This cheapening dynamic is the consequence of our retail culture being dominated by big players who dominate by gaining volume rather than establishing quality as their benchmarks for success. It's a dreadful mess.
Twenty years ago before the term 'Gastro pub' was even invented a few individuals with backgrounds in high end high profile restaurants set out in business for themselves by renting pubs and turning them into something really special and different. They opened simple, visionary, entrepreneurially driven businesses serving good value but generally excellently prepared, robustly presented, fresh produce on plates alongside beers - and for the first time great wine lists - to an appreciative audience of customers who'd had enough of stinky, sticky carpeted 'traditional' boozers doing deep fried sausages and chips in baskets and stupidly snobby ridiculously overpriced nouvelle cuisine.
For a brief few years it seemed there was a revolution taking place in British catering. Britain became touted as the food capital of the world, with the most diverse, stimulating and exciting menus being served in the quirkiest, most interesting bars restaurant and eateries.
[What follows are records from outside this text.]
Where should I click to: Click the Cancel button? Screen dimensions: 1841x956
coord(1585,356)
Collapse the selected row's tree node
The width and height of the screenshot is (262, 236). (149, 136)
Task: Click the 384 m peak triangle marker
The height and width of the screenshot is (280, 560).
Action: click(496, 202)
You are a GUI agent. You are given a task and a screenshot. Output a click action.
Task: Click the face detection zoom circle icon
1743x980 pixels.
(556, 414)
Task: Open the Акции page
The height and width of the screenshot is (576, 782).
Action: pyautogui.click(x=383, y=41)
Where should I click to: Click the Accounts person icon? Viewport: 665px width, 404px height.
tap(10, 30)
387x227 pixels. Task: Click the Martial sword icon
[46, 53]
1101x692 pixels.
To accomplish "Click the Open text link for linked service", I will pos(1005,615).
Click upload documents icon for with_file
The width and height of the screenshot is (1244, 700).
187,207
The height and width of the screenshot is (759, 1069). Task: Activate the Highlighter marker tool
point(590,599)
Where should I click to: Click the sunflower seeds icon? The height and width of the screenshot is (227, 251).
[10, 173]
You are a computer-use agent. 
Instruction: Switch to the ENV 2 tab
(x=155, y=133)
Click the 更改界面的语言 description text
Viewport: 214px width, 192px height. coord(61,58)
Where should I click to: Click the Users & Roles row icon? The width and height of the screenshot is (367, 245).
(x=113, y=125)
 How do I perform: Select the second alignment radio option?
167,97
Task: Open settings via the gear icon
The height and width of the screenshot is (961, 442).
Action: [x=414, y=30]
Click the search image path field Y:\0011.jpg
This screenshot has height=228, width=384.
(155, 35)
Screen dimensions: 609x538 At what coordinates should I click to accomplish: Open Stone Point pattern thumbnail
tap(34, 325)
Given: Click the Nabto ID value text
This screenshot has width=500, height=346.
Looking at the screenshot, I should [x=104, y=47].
Britain was clawing its way from the depths of international culinary banality it had sunk to since the turn of the 19th century and two world wars seemed to have knocked the stuffing out of our unique food heritage.
Then corporate behemoths came along, name no names err Whitbread, Allied Domecq, Bass, and they saw the future; took the principal ideas, copied the individualist lively small businesses, dumbed it down, and stamped it out in every high street across the green and pleasant land.
Jonathan Meades was an early detractor, describing it in his Sunday Times column as early as 1996 as the "Giga Brewers" bringing the rise of culinary quality in Britain to an abrupt halt by setting a lowest common denominator of boil in the bag posing as good food and creating the national catering equivalent of Boots the Chemists on every high street.